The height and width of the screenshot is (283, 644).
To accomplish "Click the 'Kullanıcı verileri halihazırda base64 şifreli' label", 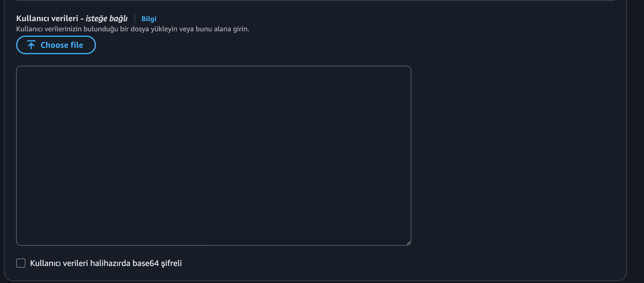I will click(x=106, y=263).
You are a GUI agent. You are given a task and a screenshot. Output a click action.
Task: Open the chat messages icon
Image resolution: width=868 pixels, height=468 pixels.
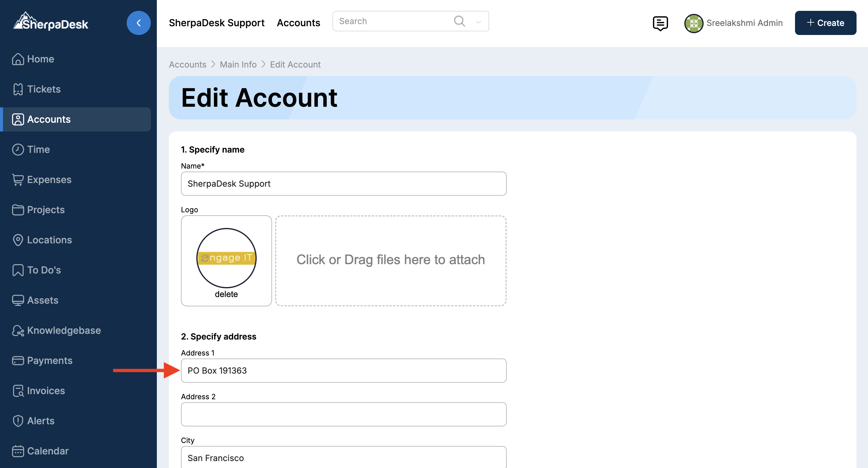pos(660,23)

═══

Count how many lines in the listing above hold "screenshot". Supply only that number.

2